Drawing Magnetic field lines around a pair of bar magnets
Take two bar magnets and place them a short distance apart such that they are attracting each other. Place a sheet of white paper over the bar magnets and sprinkle some iron filings onto the paper.
Give the paper a shake to evenly distribute the iron filings. In your workbook, draw both the bar magnets and the pattern formed by the iron filings.
Repeat the procedure for two bar magnets repelling each other and draw what the pattern looks like for this situation. Make a note of the shape of the lines formed by the iron filings, as well as their size and their direction for both arrangements of the bar magnet.
What does the pattern look like when you place both bar magnets side by side?
As already stated, opposite poles of a magnet attract each other, and bringing them together causes their magnetic field lines to converge (come together).
Like poles of a magnet repel each other and bringing them together causes their magnetic field lines to diverge (bend out from each other).
Ferromagnetism is a phenomenon shown by materials like iron, nickel, or cobalt. These materials can form permanent magnets. They always magnetize so as to be attracted to a magnet, no matter which magnetic pole is brought toward the unmagnetized iron/nickel/cobalt.
Retentivity and magnetic materials (paramagnetism, diamagnetism)
The ability of a ferromagnetic material to retain its magnetization after an external field is removed is called its retentivity.
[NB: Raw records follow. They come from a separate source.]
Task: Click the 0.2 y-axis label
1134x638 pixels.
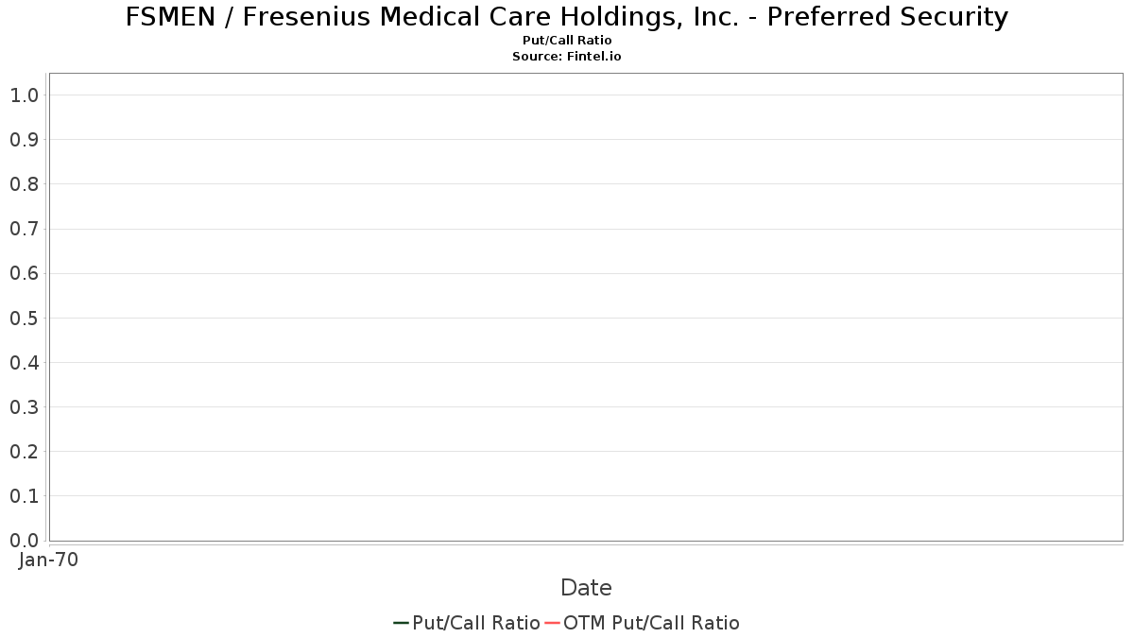Action: (24, 452)
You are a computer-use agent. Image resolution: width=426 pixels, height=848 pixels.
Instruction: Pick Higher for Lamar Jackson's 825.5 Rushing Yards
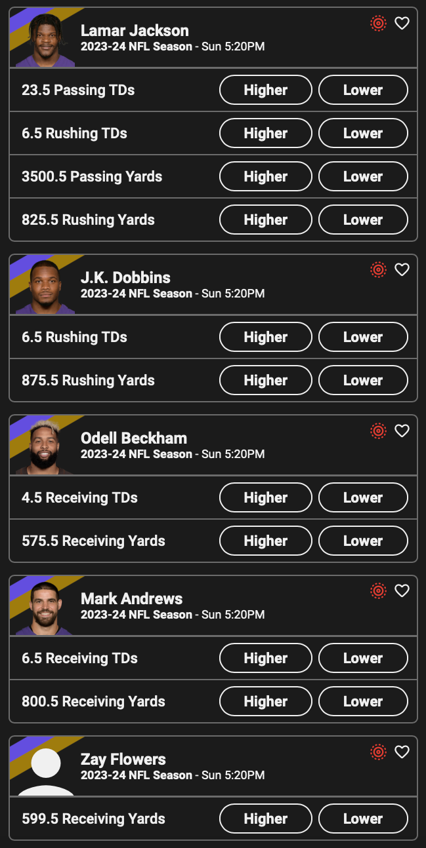[x=265, y=220]
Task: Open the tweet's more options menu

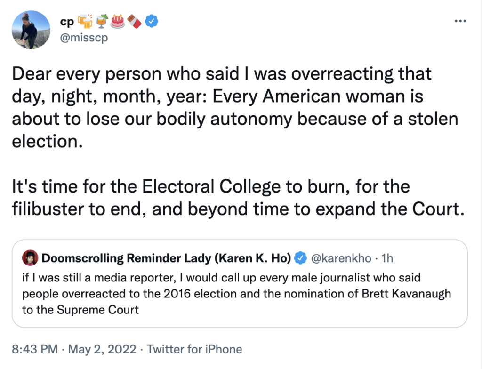Action: pos(460,21)
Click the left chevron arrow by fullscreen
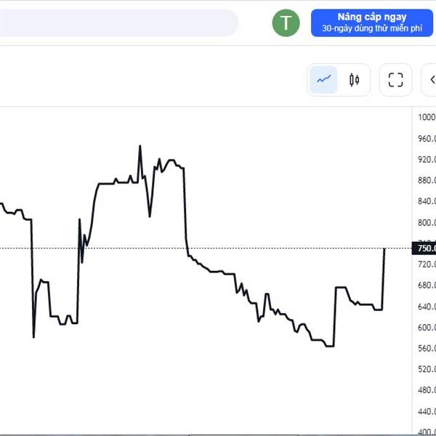This screenshot has width=436, height=436. pyautogui.click(x=432, y=80)
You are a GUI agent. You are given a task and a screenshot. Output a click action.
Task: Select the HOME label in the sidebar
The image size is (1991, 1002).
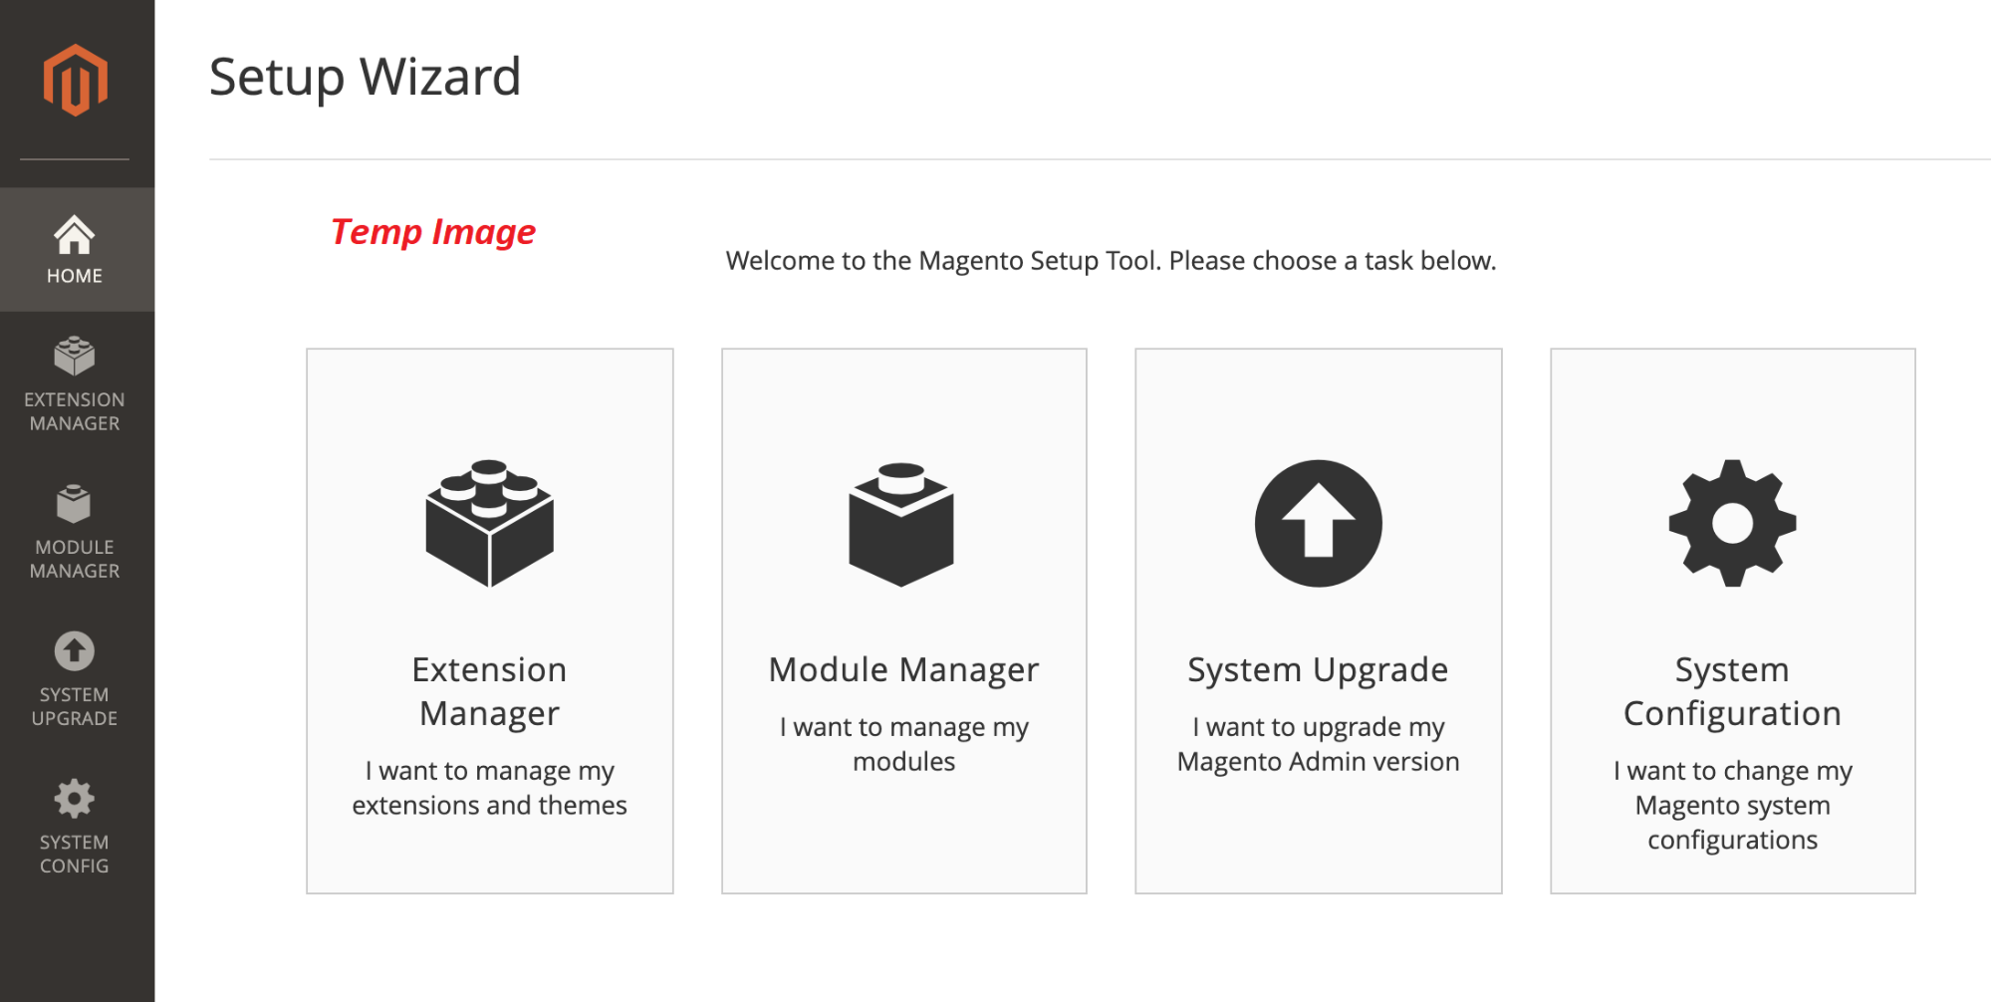click(x=75, y=276)
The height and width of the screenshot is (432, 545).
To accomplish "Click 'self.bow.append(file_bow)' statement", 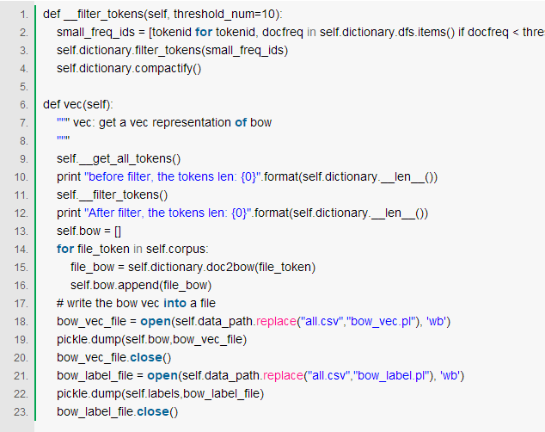I will 140,285.
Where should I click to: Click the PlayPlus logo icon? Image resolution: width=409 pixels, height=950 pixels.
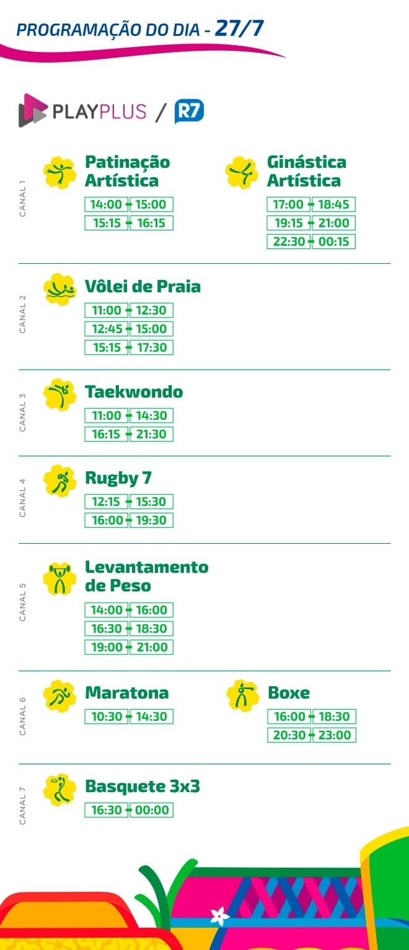33,110
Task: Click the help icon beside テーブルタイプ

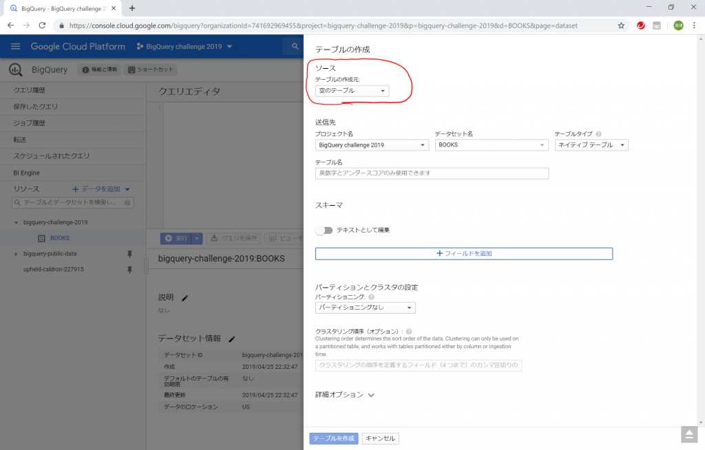Action: click(x=598, y=134)
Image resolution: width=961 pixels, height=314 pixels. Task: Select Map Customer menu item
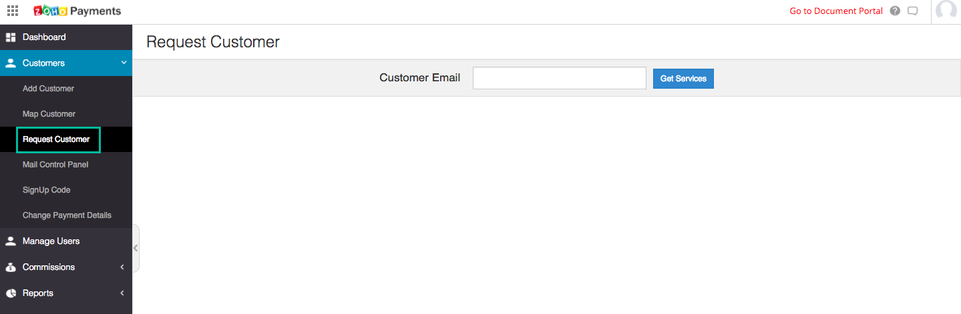49,114
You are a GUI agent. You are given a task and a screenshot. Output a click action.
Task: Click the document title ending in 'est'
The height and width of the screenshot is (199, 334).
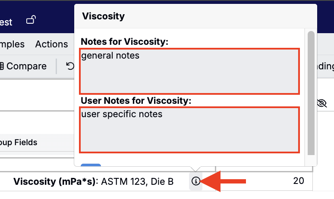tap(6, 22)
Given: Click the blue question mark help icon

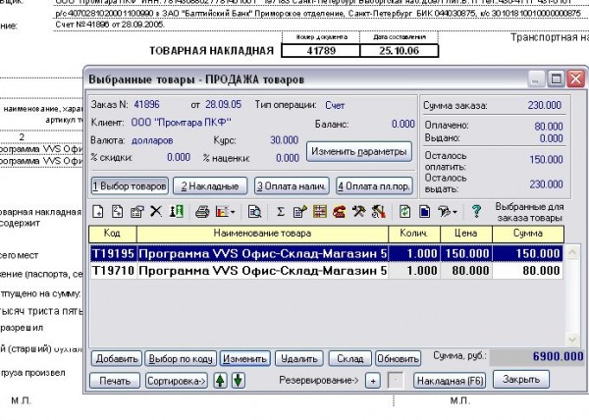Looking at the screenshot, I should click(476, 211).
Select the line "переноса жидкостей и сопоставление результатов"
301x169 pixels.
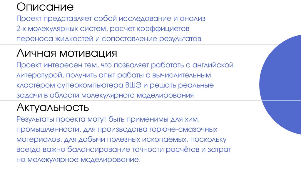pyautogui.click(x=109, y=39)
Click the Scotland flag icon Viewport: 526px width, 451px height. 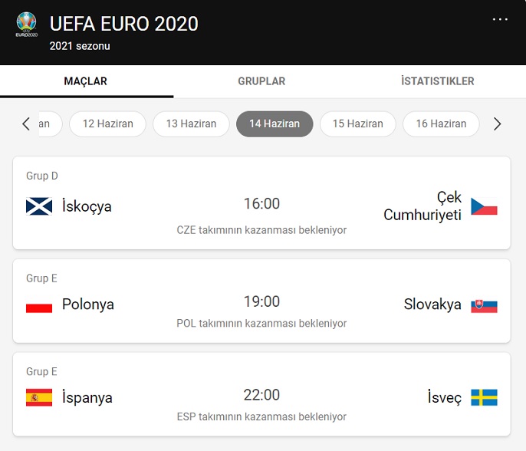click(39, 206)
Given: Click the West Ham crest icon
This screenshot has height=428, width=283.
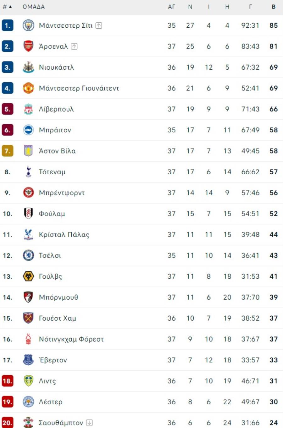Looking at the screenshot, I should 28,318.
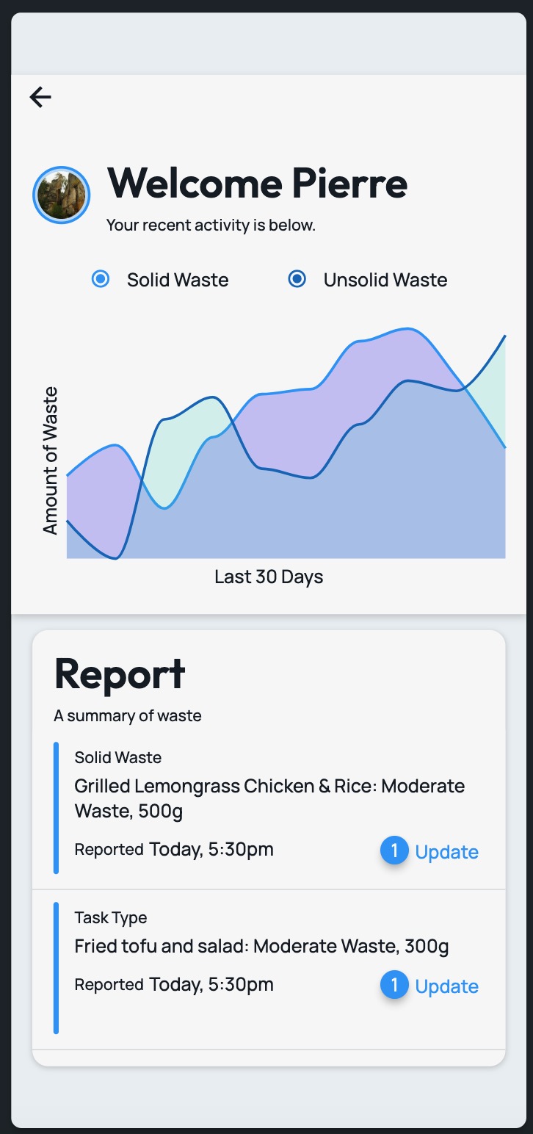The image size is (533, 1134).
Task: Click the blue bar beside the Solid Waste entry
Action: coord(56,808)
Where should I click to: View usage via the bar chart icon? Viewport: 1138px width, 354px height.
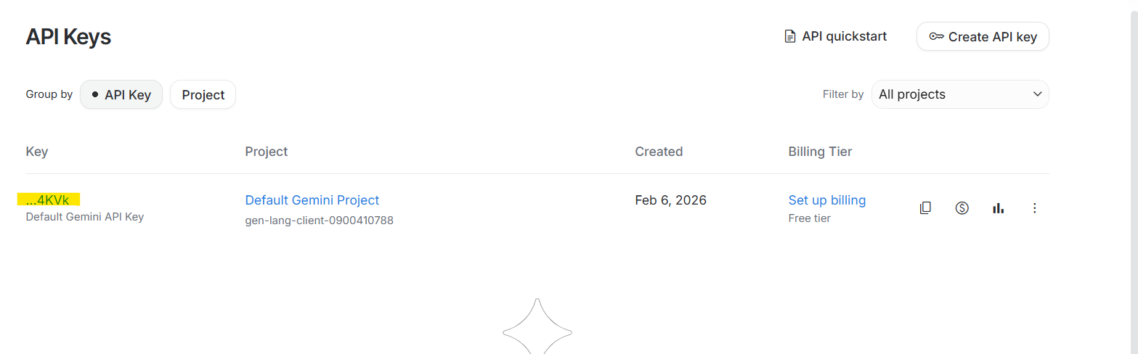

Paramagnetic materials are materials like aluminium or platinum, which become magnetized in an external magnetic field in a similar way to ferromagnetic materials. However, they lose their magnetism when the external magnetic field is removed.
Diamagnetism is shown by materials like copper or bismuth, which become magnetized in a magnetic field with a polarity opposite to the external magnetic field. Unlike iron, they are slightly repelled by a magnet.
A compass is an instrument that is used to find the direction of a magnetic field.
A compass consists of a small metal needle that is magnetized and which is free to turn in any direction. Therefore, when in the presence of a magnetic field, the needle is able to line up in the same direction as the field.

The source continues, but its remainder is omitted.